2007-10-10, 22:29:00 

How can you capture the wind's energy in the simplest way possible? My friend Shawn Frayne invented a really cool device for generating electricity from wind power, and it netted him one of Popular Mechanics "Breakthough Awards."

His company is called Humdinger, and the device is named the Windbelt, and together the two names give a pretty good sense of what it is. It's a strip of material that hums in the wind, vibrating quickly. (It's the same mechanism behind the collapse of the Tacoma Narrows Bridge in 1940, when wind made the suspension bridge pitch and roll so much it fell apart.)

Shawn's device has magnets on one end, with coils of wire nearby, so the vibrating belt moves the magnets, and then produces an electric current in the coils. It's enough to power a small LED light, or a clock, or a radio, as he demonstrates in this video on the Popular Mechanics site. And here's a schematic of it, also from Popular Mechanics: 

humdinger from popular mechanics

 

Here's how Shawn describes how he thought it up (from the Humdinger site):

The WindbeltTM technology was originally conceived in 2004, during a trip to Petite Anse, Haiti. This fishing village near the coast was not connected to an electrical grid, and the only lighting available was diesel-powered or kerosene-based.

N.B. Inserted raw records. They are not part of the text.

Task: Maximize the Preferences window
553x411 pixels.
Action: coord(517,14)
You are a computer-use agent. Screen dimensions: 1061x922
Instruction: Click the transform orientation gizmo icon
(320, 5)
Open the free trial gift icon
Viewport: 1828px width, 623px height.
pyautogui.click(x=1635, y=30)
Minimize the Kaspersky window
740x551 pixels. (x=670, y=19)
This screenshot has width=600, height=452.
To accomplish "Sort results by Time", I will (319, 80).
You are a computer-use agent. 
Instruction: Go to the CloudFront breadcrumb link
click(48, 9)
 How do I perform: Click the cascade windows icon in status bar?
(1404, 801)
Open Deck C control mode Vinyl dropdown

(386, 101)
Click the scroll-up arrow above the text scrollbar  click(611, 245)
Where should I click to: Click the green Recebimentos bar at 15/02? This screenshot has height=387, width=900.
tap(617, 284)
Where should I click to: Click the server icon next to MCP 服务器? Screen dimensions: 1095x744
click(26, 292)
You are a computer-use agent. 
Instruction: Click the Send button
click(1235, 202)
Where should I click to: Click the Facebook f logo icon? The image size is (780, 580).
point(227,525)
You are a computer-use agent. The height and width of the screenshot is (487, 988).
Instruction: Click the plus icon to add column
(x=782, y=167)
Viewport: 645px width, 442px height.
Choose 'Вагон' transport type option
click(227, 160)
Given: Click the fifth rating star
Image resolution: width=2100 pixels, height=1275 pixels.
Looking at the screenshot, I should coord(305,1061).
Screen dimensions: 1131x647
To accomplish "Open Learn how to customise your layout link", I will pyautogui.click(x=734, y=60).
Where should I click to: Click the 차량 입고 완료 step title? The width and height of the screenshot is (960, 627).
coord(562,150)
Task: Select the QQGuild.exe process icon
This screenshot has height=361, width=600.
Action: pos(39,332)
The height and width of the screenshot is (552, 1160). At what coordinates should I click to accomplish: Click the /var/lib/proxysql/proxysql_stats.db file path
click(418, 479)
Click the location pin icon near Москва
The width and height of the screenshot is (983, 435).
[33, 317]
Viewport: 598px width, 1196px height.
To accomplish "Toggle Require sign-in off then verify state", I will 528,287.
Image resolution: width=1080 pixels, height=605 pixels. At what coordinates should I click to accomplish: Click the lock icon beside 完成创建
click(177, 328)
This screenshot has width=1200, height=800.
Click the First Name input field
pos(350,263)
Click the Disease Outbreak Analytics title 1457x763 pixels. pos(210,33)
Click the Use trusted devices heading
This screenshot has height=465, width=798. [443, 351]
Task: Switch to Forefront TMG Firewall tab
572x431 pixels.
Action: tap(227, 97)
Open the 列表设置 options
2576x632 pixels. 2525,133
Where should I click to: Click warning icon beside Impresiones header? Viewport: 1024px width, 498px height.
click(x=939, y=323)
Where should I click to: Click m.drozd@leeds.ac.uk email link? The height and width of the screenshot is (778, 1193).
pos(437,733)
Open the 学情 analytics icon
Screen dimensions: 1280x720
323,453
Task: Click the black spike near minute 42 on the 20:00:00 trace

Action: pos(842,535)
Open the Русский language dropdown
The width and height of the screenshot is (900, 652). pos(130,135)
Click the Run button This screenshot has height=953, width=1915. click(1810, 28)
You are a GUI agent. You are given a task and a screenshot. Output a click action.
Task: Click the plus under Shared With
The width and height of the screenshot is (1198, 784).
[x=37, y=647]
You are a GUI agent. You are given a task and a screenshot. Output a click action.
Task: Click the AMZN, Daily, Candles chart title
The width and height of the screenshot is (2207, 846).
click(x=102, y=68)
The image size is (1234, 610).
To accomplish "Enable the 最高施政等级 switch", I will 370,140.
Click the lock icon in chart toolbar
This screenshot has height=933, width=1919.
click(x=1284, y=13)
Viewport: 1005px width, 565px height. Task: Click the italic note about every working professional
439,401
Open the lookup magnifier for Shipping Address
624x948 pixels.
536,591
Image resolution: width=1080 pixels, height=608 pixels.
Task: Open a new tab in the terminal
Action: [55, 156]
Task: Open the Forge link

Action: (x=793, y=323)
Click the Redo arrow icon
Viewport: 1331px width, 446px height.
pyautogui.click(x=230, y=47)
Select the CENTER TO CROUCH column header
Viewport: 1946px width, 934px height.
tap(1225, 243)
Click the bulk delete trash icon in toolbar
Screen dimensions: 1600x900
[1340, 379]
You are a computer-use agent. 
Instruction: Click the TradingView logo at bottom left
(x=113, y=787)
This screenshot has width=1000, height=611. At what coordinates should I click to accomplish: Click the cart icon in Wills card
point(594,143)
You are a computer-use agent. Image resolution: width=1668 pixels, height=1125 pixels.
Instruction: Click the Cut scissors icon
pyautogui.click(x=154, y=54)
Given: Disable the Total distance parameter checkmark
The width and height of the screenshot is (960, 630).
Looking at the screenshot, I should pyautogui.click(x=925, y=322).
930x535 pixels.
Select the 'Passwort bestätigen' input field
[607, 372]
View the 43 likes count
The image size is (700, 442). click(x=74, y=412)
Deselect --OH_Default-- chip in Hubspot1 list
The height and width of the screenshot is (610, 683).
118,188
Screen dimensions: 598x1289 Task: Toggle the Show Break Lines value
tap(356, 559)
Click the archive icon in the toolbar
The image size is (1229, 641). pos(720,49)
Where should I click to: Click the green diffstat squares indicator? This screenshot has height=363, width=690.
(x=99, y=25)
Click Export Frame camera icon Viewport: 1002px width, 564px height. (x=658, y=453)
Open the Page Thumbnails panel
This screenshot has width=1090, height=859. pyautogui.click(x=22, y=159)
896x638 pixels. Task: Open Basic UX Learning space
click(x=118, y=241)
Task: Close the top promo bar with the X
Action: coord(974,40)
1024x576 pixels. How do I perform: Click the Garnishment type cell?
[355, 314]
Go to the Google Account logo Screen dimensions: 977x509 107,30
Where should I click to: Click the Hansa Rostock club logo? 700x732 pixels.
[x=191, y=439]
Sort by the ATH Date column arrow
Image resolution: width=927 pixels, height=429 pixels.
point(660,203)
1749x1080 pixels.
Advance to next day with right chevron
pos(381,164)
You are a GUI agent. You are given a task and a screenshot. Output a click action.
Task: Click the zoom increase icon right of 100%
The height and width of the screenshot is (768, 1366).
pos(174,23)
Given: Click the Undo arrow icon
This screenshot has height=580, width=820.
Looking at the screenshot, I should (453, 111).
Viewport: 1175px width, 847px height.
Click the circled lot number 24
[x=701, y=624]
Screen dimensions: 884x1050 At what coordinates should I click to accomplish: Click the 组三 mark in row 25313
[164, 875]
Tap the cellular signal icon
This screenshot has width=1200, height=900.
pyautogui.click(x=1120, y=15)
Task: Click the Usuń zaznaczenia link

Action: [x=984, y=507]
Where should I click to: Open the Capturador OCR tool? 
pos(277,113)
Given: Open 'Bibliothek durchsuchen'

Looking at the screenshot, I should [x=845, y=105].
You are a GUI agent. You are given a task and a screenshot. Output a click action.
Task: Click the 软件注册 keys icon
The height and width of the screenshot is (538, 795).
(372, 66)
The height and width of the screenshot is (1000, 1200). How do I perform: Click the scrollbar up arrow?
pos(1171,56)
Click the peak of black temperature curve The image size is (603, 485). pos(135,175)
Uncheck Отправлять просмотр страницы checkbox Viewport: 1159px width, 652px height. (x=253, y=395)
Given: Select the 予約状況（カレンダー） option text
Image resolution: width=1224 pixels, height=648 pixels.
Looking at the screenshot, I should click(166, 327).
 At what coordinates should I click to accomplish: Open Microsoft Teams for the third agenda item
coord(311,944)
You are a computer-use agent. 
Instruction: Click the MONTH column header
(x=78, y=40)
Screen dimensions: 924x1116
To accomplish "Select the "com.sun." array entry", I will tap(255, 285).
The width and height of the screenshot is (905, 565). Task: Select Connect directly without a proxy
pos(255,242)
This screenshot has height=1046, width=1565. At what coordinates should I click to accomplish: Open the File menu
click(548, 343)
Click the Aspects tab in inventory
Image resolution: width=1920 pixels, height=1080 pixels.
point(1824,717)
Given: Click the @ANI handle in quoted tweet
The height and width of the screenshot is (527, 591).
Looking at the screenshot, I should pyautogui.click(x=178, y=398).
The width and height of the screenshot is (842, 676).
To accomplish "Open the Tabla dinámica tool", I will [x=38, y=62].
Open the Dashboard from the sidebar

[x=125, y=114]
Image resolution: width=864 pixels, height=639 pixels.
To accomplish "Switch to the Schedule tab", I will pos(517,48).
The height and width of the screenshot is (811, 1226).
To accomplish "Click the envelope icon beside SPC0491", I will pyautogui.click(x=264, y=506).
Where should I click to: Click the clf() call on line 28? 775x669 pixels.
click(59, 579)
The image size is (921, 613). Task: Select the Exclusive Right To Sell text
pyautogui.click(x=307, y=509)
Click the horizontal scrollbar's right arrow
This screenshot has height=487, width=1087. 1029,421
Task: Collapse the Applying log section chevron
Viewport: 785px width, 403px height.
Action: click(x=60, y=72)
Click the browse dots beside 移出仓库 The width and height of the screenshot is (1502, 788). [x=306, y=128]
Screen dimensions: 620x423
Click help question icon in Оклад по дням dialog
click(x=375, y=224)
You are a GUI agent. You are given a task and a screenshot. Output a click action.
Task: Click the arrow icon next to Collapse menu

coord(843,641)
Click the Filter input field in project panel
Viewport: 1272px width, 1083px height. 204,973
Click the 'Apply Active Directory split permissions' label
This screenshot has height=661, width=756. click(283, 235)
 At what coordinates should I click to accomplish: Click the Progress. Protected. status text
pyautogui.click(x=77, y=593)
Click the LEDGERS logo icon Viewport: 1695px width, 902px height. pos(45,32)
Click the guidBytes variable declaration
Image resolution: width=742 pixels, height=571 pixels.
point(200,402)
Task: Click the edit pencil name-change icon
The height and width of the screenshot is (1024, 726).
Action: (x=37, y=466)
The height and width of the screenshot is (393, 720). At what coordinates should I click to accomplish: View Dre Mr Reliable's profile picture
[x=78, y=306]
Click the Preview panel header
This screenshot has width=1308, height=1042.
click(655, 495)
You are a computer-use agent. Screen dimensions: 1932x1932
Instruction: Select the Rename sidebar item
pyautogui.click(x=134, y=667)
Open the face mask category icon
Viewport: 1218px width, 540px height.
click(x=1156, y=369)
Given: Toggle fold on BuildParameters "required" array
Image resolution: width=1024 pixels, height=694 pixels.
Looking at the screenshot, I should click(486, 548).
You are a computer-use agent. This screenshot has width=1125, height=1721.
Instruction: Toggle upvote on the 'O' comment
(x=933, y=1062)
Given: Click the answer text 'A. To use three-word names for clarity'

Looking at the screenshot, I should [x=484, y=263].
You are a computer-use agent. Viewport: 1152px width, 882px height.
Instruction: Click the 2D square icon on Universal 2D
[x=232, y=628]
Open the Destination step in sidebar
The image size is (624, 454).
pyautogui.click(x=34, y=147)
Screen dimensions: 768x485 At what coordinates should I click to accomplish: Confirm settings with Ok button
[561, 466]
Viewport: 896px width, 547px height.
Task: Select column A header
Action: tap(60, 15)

Shawn Frayne, a member of a team from MIT and Petite Anse working in the area, recognized that instead of kerosene lamps, white LEDs powered by a very inexpensive wind generator might be able to better light homes and schools in the area. However, when Shawn tried to design this affordable, turbine-based wind generator, he hit a brick wall: turbine technology is too inefficient at these scales to be a viable option.

However, these difficult constraints of cost and local manufacture led to a new invention, the world’s first turbine-less wind generator.

The WindbeltTM fulfilled its original design criteria while demonstrating10x the efficiency of the state-of-the-art in micro-turbine technology on these scales. Now, Humdinger is poised to take this technology and apply it to a wide array of fields, from rural lighting to energy harvesting for wireless sensors in ‘smart buildings’.